▸ WHAT THIS TASK INVOLVES:
Pick out every line below that contains the string "width" and copy each one. Case counts.

* start SUPPLIED ENTRIES *

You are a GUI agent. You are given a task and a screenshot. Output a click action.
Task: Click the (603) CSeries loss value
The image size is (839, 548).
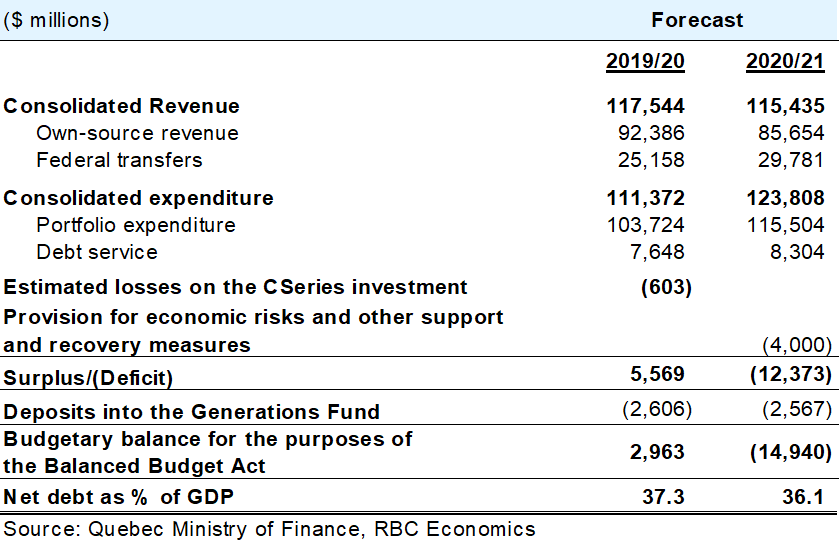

* end SUPPLIED ENTRIES *
* start SUPPLIED ENTRIES *

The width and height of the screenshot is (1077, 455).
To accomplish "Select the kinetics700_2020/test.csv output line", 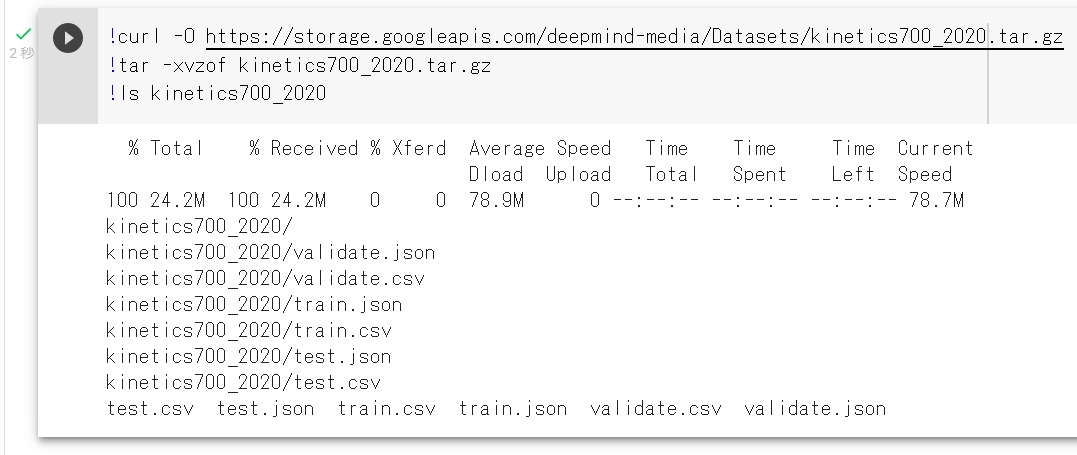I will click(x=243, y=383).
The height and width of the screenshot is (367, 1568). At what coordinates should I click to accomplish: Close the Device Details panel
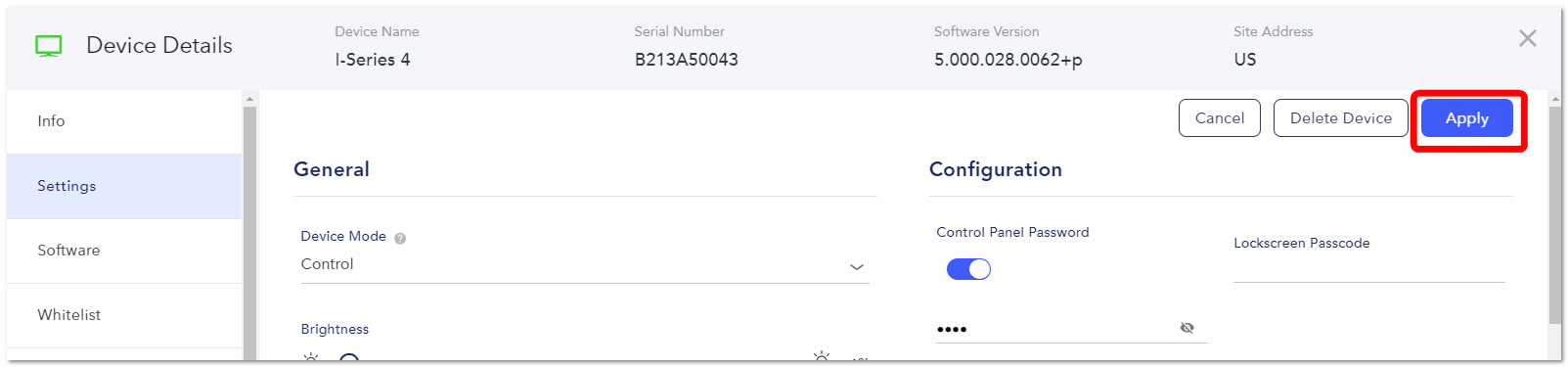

* end SUPPLIED ENTRIES *

▸ ANSWER TO THE PROBLEM:
The width and height of the screenshot is (1077, 455).
The height and width of the screenshot is (367, 1568). At what coordinates should I click to accomplish: Close the Device Details panel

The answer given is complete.